Task details: A faithful transcription of the entries below is required.

Dataset:
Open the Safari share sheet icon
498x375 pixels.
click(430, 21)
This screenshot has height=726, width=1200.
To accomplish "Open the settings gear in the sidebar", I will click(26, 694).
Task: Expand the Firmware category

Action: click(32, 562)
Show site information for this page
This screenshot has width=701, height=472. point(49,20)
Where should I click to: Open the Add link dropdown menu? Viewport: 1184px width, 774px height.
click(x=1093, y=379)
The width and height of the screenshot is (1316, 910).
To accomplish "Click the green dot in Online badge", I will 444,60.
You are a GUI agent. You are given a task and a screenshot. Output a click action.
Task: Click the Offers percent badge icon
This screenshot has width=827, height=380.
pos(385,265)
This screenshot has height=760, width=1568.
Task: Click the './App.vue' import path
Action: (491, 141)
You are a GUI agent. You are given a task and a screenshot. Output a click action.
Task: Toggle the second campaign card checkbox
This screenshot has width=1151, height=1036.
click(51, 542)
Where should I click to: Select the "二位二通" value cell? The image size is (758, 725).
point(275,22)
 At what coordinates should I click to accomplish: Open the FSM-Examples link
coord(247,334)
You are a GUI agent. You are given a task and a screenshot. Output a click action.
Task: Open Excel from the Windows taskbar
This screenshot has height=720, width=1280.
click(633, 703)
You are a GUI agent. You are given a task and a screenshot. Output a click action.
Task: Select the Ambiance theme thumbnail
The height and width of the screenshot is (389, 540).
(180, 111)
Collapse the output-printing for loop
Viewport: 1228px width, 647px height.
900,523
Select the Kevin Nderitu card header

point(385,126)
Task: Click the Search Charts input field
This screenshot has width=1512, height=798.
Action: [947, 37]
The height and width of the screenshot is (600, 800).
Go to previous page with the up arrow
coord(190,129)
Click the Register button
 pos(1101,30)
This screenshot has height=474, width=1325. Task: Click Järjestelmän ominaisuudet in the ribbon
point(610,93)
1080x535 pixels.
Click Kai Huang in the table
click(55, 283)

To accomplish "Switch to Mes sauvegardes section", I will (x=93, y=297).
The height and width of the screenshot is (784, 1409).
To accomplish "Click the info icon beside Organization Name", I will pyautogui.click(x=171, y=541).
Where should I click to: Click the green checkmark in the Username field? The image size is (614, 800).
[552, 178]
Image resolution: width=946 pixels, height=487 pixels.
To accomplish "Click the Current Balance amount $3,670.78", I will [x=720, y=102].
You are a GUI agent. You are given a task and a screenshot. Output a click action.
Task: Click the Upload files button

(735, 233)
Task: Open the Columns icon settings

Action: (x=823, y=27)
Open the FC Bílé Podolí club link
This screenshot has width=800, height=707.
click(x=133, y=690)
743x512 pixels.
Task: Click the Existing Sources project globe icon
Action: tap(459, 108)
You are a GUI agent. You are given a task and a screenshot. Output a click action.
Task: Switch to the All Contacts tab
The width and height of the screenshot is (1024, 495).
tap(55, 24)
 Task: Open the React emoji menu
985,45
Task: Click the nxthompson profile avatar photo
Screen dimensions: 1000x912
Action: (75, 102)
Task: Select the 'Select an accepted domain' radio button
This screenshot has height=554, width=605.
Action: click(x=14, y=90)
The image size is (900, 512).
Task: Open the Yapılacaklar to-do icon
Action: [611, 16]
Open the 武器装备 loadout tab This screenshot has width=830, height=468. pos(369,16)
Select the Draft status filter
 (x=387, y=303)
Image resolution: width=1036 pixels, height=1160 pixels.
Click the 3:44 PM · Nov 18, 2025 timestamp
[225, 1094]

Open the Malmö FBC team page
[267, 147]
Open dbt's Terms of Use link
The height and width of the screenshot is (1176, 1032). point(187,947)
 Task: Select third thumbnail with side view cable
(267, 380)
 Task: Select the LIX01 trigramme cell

Answer box:
Open the Safari share sheet icon
498x375 pixels.
click(430, 21)
This screenshot has height=726, width=1200.
To accomplish "Open the settings gear in the sidebar", I will click(26, 694).
Task: Expand the Firmware category

Action: click(32, 562)
Show site information for this page
This screenshot has width=701, height=472. point(49,20)
Where should I click to: Open the Add link dropdown menu? Viewport: 1184px width, 774px height.
click(x=1093, y=379)
The width and height of the screenshot is (1316, 910).
To accomplish "Click the green dot in Online badge", I will 444,60.
You are a GUI agent. You are given a task and a screenshot. Output a click action.
Task: Click the Offers percent badge icon
This screenshot has width=827, height=380.
pos(385,265)
This screenshot has height=760, width=1568.
Task: Click the './App.vue' import path
Action: (491, 141)
You are a GUI agent. You are given a task and a screenshot. Output a click action.
Task: Toggle the second campaign card checkbox
This screenshot has width=1151, height=1036.
click(51, 542)
Where should I click to: Select the "二位二通" value cell? The image size is (758, 725).
point(275,22)
 At what coordinates should I click to accomplish: Open the FSM-Examples link
coord(247,334)
You are a GUI agent. You are given a task and a screenshot. Output a click action.
Task: Open Excel from the Windows taskbar
This screenshot has height=720, width=1280.
click(633, 703)
You are a GUI agent. You are given a task and a screenshot. Output a click action.
Task: Select the Ambiance theme thumbnail
The height and width of the screenshot is (389, 540).
(180, 111)
Collapse the output-printing for loop
Viewport: 1228px width, 647px height.
900,523
Select the Kevin Nderitu card header

point(385,126)
Task: Click the Search Charts input field
This screenshot has width=1512, height=798.
Action: [947, 37]
The height and width of the screenshot is (600, 800).
Go to previous page with the up arrow
coord(190,129)
Click the Register button
 pos(1101,30)
This screenshot has height=474, width=1325. Task: Click Järjestelmän ominaisuudet in the ribbon
point(610,93)
1080x535 pixels.
Click Kai Huang in the table
click(55, 283)

To accomplish "Switch to Mes sauvegardes section", I will (x=93, y=297).
The height and width of the screenshot is (784, 1409).
To accomplish "Click the info icon beside Organization Name", I will pyautogui.click(x=171, y=541).
Where should I click to: Click the green checkmark in the Username field? The image size is (614, 800).
[552, 178]
Image resolution: width=946 pixels, height=487 pixels.
To accomplish "Click the Current Balance amount $3,670.78", I will [x=720, y=102].
You are a GUI agent. You are given a task and a screenshot. Output a click action.
Task: Click the Upload files button

(735, 233)
Task: Open the Columns icon settings

Action: (x=823, y=27)
Open the FC Bílé Podolí club link
This screenshot has width=800, height=707.
click(x=133, y=690)
743x512 pixels.
Task: Click the Existing Sources project globe icon
Action: tap(459, 108)
You are a GUI agent. You are given a task and a screenshot. Output a click action.
Task: Switch to the All Contacts tab
The width and height of the screenshot is (1024, 495).
tap(55, 24)
 Task: Open the React emoji menu
985,45
Task: Click the nxthompson profile avatar photo
Screen dimensions: 1000x912
Action: (75, 102)
Task: Select the 'Select an accepted domain' radio button
This screenshot has height=554, width=605.
Action: click(x=14, y=90)
The image size is (900, 512).
Task: Open the Yapılacaklar to-do icon
Action: [611, 16]
Open the 武器装备 loadout tab This screenshot has width=830, height=468. pos(369,16)
Select the Draft status filter
 (x=387, y=303)
Image resolution: width=1036 pixels, height=1160 pixels.
Click the 3:44 PM · Nov 18, 2025 timestamp
[225, 1094]

Open the Malmö FBC team page
[267, 147]
Open dbt's Terms of Use link
The height and width of the screenshot is (1176, 1032). point(187,947)
 Task: Select third thumbnail with side view cable
(267, 380)
 Task: Select the LIX01 trigramme cell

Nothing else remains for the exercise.